Please format the rows from the line containing "United team name" to the line containing "Viewport: 1000px width, 840px", both included, as a Markdown table with the columns No. and Line. Number each row and leave out blank lines.

***

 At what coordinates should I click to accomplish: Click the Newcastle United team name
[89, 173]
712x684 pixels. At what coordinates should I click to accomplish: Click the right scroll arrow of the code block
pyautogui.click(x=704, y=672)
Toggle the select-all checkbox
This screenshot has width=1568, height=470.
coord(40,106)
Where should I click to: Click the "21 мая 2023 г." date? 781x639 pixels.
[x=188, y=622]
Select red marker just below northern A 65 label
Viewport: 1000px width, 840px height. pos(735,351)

***

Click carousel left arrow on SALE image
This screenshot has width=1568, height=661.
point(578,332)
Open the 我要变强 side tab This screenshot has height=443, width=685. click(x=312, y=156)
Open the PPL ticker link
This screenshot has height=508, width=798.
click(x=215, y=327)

***

__Reply__
| No. | Line |
|---|---|
| 1 |  At what coordinates should I click to accomplish: Click the Newcastle United team name |
| 2 | [89, 173] |
| 3 | 712x684 pixels. At what coordinates should I click to accomplish: Click the right scroll arrow of the code block |
| 4 | pyautogui.click(x=704, y=672) |
| 5 | Toggle the select-all checkbox |
| 6 | This screenshot has width=1568, height=470. |
| 7 | coord(40,106) |
| 8 | Where should I click to: Click the "21 мая 2023 г." date? 781x639 pixels. |
| 9 | [x=188, y=622] |
| 10 | Select red marker just below northern A 65 label |
| 11 | Viewport: 1000px width, 840px height. pos(735,351) |